Alberto Suárez ya luce su medalla en Asturias

Alberto Suárez es fotografiado por sus familiares y amigos con su hermano Rubén, su padre Gabriel y su hijo Álvaro, a su llegada al aeropuerto de Asturias.
Alberto Suárez es fotografiado por sus familiares y amigos con su hermano Rubén, su padre Gabriel y su hijo Álvaro, a su llegada al aeropuerto de Asturias. / JORGE PETEIRO
  • El subcampeón paralímpico de maratón tuvo un emotivo recibimiento de sus familiares y amigos a su vuelta de Brasil

Alberto Suárez ya luce su subcampeonato paralímpico en Asturias. El fondista de Riosa llegó a última hora de ayer al aeropuerto de Asturias después de un viaje agotador. Aterrizaba anteayer en Madrid y tras cumplir con algunos patrocinadores del equipo español, subió al avión que le trajo a Asturias. Pero a su llegada no estuvo solo, medio centenar de familiares y amigos le esperaban. Todos ellos lucían una camiseta con la inscripción 'Enhorabuena campeón'.

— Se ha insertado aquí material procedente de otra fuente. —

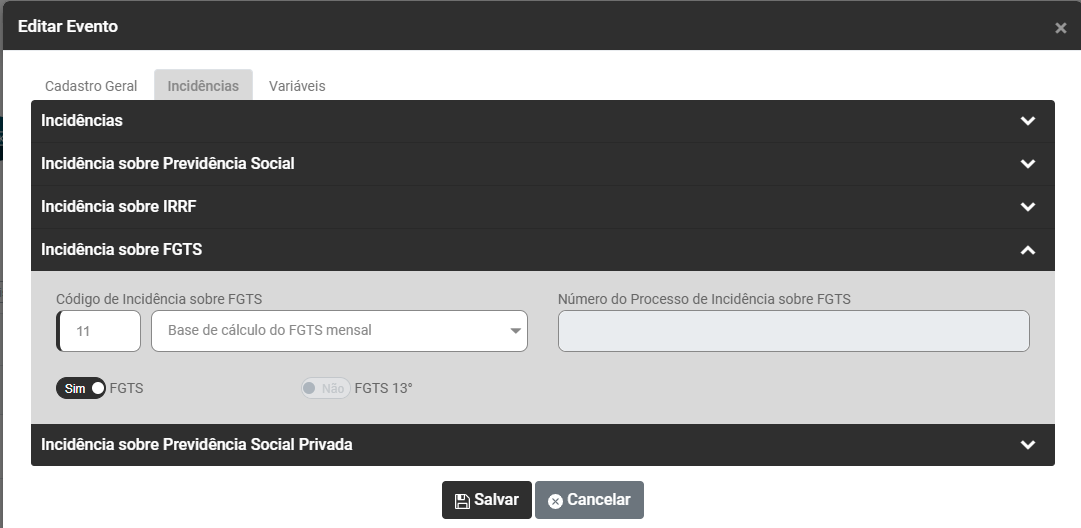Expand Incidência sobre Previdência Social chevron

[x=1027, y=164]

No faltaron sus padres Gabriel y Belén, su hermano Rubén, ni su suegro José Luis, que le sigue a todas las pruebas. Su entrenador, Jesús Castaño, que volvió un día antes, tampoco quiso perderse su llegada al Principado. Pero el que le esperaba con más ansía era su hijo Álvaro, al que se le hizo interminable la espera en la puerta de la terminal. «Cuando tenga la medalla la voy a morder como Nadal», comentó el niño. No era Nadal quien venía en el avión: «Viajaba con nosotros el subcampeón paralímpico de maratón», señalaban algunos pasajeros con admiración en el pasillo del aeropuerto, con lo que anunciaba la llegada del fondista. Por fin apareció. Comenzaba a sonar el Asturias patria querida con gaita y tambor, y llegaron entonces los momentos más emotivos al fundirse en interminables abrazos con sus allegados.

Su particular marea azul

Felicitaciones, un sin fin de fotos con todos su amigos y la alcaldesa de Riosa, Ana Díaz, le entregó un ramo de flores. «Siempre me sorprenden. Cada vez que consigo una medalla, siempre tengo a mi particular marea azul, que me acompaña. En este caso no pudieron estar en Río, porque era muy lejos, pero aquí los tengo otra vez apoyándome», agradeció el corredor.

Su cara refleja satisfacción y de su cuello colgaba el ansiado botín de una nueva medalla paralímpica que significaba «el objetivo cumplido». «He subido al podio por segunda en unos Juegos vez y para mí eso es glorioso», apostilló.

Alberto Suárez también se le vinieron a la cabeza instantes de la carrera, que «tuvo una parte muy psicológica, porque había que dar cinco vueltas al circuito, con un sol que superaba los 25 grados y a los nueve de la mañana. Se hizo muy dura la prueba».

Al corredor de Riosa seguro que le esperan muchos reconocimiento en los próximo días. Y no es para menos, aunque el de sus familiares y amigos es «muy especial. Ayer -por el miércoles- tuvimos una fiesta del equipo, pero con todos los míos aquí se te ponen los pelos de punta y saltan las lágrimas. Estuvieron todo el domingo pendiente de mí a pesar de que la carrera no se pudo ver ni un minuto por televisión».

El subcampeón paralímpico de maratón considera que «esta medalla no es solo mía. Jesús Castaño -su entrenador- estuvo conmigo en Río y en toda mi preparación, es también parte de esta medalla. Mi familia, mi hijo y mi mujer, que soportan todas las horas de entrenamiento y concentraciones, también tiene parte de esta plata».